Las modernas herramientas de comunicación, no siempre ayudan en este devenir. Cierta despersonalización, hace que sea más fácil decir lo indebido por esos medios que en persona. El “cara a cara”, disminuye los niveles de belicosidad en casi todas las circunstancias. Es necesario, entonces, no alejarse de las personas con las que se discrepa. Por el contrario, se debe tomar contacto real con ellas, justamente, para acortar las distancias.
Es indispensable hacer el esfuerzo y desarrollar ese talento que permite separar a las personas de sus ideas. Las visiones son siempre opinables. No existen dos individuos que piensen igual. A Jorge Luis Borges se le atribuye aquella ironía que dice que “ni siquiera uno mismo comparte su propia opinión, si solo espera unos instantes”. Lo que no es admisible es renegar de ciertas personas solo por discrepar con sus convicciones. Todas merecen ser toleradas, mucho más aún cuando no se comparten sus opiniones, porque se debe respetar a las personas, más allá de sus concepciones.

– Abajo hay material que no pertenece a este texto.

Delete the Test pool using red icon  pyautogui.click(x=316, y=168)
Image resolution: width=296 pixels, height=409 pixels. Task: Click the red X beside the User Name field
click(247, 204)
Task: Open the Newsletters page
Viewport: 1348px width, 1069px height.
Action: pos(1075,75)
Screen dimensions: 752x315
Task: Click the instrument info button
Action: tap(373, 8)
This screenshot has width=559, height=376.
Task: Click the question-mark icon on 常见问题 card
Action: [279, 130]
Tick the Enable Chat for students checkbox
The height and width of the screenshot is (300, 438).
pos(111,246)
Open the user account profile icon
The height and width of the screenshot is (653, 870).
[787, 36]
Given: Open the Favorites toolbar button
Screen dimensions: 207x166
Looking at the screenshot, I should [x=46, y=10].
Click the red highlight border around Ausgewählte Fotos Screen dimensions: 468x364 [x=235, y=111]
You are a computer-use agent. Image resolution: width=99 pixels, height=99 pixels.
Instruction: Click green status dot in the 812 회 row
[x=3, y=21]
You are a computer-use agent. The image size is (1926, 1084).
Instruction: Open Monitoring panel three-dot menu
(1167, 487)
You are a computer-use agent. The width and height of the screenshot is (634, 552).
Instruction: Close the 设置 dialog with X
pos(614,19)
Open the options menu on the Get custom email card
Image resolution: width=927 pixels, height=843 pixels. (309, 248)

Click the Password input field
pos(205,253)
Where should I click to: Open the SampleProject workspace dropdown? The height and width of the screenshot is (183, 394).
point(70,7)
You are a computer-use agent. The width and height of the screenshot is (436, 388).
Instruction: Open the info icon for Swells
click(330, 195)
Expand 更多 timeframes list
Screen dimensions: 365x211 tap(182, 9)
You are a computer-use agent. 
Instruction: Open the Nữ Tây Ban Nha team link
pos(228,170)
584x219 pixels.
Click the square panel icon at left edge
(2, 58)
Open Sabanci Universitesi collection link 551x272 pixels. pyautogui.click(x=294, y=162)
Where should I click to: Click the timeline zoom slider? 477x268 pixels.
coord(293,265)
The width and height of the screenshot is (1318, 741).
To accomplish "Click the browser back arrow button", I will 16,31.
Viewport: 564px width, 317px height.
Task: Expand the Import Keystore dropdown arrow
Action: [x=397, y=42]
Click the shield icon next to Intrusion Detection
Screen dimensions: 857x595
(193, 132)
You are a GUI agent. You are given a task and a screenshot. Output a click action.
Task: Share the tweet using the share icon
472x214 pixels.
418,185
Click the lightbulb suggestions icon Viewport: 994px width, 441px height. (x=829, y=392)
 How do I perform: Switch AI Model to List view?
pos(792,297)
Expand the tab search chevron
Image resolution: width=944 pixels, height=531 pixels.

Es esencial comprender que no todo tiene que ver con las formas. El reto no pasa por simular adoptando actitudes impostadas, sino que se trata de internalizar que se vive en comunidad, con interdependencia del resto, que todos los días se hacen transacciones de bienes y servicios con personas con las que no se coincide en muchos aspectos, y que para cooperar no es imprescindible estar de acuerdo en todo, sino solo en aquello que, específicamente, es el objeto de ese saludable intercambio pacífico.
El problema es complejo, existe y es bueno que pueda ser abordado cuanto antes, con perseverancia. No es solo tarea de la política, aunque ella debe contribuir con esa misión. Es la gente la que tendrá que tomar la decisión de dejar atrás esta calamidad cotidiana que destruye todo a su paso, y deberá trabajar de un modo muy personal para conseguirlo. Es trascendental entender que cerrar la grieta demandará de mucho esmero.